Friday, August 7, 2009

The Tip is in the Water

So, this week was an exciting week for me, relatively speaking. I was graced by the presence of my lovely past and future roommate Coleen* for a couple of days, and we enjoyed thrifting and hanging out with various peeps from A---, where I live.

However, this evening was not so wonderful. Coleen, my friend Marissa, and I decided to go out to dinner at this cute little place we had seen downtown earlier that morning. It was an Italian ristorante called O---. We hopped out of the car, and the restaurant appeared completely empty, despite it being seven o'clock on a Thursday evening, and we hesitatingly decided to go inside anyway. *Cue chilling orchestral music.*

We were indeed the only people in the place, aside from the servers and the cooks in the back. The decor was very pretty, and looking at the menu, it seemed like what I would have expected to find at any typical restaurant from when I studied in Italy. Foolish children that we were, we were heartened by the interior and menu. Our vaguely creepy waiter offered us a tempting array of waters, and I was suckered into ordering some of the sparkling variety.
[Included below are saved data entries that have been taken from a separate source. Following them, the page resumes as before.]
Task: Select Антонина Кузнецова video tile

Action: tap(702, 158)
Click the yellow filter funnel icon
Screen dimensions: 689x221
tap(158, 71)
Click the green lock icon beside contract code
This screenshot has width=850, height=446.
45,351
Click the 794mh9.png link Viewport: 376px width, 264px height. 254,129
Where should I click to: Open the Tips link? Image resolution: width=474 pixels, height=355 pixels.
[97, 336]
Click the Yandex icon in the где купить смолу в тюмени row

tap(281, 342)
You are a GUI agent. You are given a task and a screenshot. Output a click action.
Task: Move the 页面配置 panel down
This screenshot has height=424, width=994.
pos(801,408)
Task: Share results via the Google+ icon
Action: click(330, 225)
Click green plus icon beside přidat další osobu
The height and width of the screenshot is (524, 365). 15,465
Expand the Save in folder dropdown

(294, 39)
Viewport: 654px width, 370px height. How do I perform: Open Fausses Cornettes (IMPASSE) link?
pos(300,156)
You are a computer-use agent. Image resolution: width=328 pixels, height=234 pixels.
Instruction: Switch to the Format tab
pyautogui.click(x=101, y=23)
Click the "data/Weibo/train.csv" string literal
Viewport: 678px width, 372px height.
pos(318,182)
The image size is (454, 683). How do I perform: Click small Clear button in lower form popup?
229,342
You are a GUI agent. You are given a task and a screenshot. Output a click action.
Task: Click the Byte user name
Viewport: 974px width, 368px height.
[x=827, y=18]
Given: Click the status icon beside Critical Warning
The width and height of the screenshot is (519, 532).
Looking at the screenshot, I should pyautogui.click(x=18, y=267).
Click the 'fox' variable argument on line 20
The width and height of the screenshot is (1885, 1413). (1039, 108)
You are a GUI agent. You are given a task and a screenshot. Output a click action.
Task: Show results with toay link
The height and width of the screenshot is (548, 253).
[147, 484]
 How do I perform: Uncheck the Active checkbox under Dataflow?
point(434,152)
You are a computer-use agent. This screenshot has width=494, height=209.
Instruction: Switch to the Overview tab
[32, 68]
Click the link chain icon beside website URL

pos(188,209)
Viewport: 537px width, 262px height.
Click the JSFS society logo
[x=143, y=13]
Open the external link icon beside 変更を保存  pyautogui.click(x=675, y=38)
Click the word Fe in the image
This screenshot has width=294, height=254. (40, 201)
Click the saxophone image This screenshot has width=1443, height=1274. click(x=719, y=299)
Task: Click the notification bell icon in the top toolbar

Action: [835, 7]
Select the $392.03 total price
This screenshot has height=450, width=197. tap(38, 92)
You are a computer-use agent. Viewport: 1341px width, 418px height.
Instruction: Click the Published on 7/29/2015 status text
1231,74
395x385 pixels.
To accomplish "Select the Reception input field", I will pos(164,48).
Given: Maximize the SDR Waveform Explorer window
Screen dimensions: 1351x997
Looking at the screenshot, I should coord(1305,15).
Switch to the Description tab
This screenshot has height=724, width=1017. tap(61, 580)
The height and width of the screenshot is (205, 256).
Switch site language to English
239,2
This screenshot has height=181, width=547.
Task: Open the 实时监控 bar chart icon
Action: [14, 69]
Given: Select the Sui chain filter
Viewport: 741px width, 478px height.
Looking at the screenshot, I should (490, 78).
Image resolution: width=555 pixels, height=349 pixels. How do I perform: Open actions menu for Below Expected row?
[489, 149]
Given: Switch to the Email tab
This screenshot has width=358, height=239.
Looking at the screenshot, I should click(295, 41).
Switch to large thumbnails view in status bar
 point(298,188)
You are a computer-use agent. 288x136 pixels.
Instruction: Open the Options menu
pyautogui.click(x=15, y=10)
While that was in the works, Coleen and I excitedly discussed menu options, while poor Marissa seemed a tad lost amongst the Italinate language of the food descriptions. Then we realized that the vaguely creepy waiter was someone from Marissa's past--the very SAME creeper waiter who had hit on her dining buddy for a solid 20 minutes at a DIFFERENT restaurant, ignoring all other customers including Marissa herself. Well, if the complete emptiness hadn't made us suspicious, this character's shady past sure did.

I suppose I should identify what made this particular server creepier than other servers at ordinary restaurants. He is one of a disturbing trend of overly attentive (in a bad way) waiters who insist on doing things like putting the left-overs in a doggy bag for us, or kneeling down to take our orders, or making awkward small talk, or leaning over the table for any reason whatsoever. Now, lest you naysayers cry "nay" upon me, I have several friends who have at one time or another worked in the food service industry. I have a great respect for the immense load of crap that servers have to put up with on an ordinary basis. So when I complain about a server, it is not without great cause. Also, I always tip 20% percent unless there is a very good reason not to. So don't even start complaining, O Faithful Readers mine.

Anyways, back to the story. Coleen made awkward small talk--admittedly initiated by her--and she and I ordered appetizers. They came shortly thereafter, once the waiter had reached over me to pour my personal-sized water. Well, two appetizers arrived. One was the caprese salad we had ordered, complete with a hair on the plate. Yum! The second was a house salad that I don't even think was on the menu. That was sent back and our tomato tart was brought out. It consisted of a stewed, peeled, testicle-like tomato on top of goat cheese and a tart thing. You can't really mess up caprese salad, since its just tomato, mozzarella, and basil, so hairs aside it wasn't too bad. The tomato tart thing was just too weird to be enjoyed. Maybe someone with a more "sophisticated palate" than I would have appreciated it. Unbeknownst to Coleen and I, Marissa doesn't like tomatoes, so she did not partake. (Sorry, Marissa.)

Then we ordered dinner, hoping it would improve. Marissa and I decided to split a cannelloni with Italian sausage and ricotta. Coleen got shrimp and spaghetti. Unfortunately, I had forgotten how spicy Italian sausage is, and Marissa doesn't like spicy food. She was all set to switch with Coleen, except that she doesn't like shrimp. (Marissa is NOT a picky eater; this was just an unfortunate combination of ingredients.) So my poor friend, on top of being embarrassed about our encounters with the waiter, only ate noodles for dinner. : (

The actual dinner food wasn't too bad, but definitely NOT worth the $17 per portion. I mean, noodles, red sauce, ricotta, and sausage do not $17 make. And that's not including appetizers. And then we got the bill.

My sparkling water, which I had so enjoyed, which had been creepily poured for me not once, but TWICE by a leaning waiter, was FOUR dollars. For a 16 ounce bottle of WATER. What the FRICK.

Well, that was the final straw for me. For a dinner that was unenjoyable at best, my overpriced beverage was just too much for my poor student self to handle. Unfortunately, law required us to pay the bill. We slapped down some cold, hard, anonymous cash on the table. There was no tip, however. I really, REALLY wanted to write "The tip is in the water" on the check, but my BFFs wanted to bolt.

...

Then we got ice cream. The kind with chocolate and peanut butter. And all was well.


*All names have been changed to protect the anonymity of my BFFs. And also the crappy restaurant where we ate. (I just typed "where we hate". Freudian slip? I think so.) Because I'm decent like that.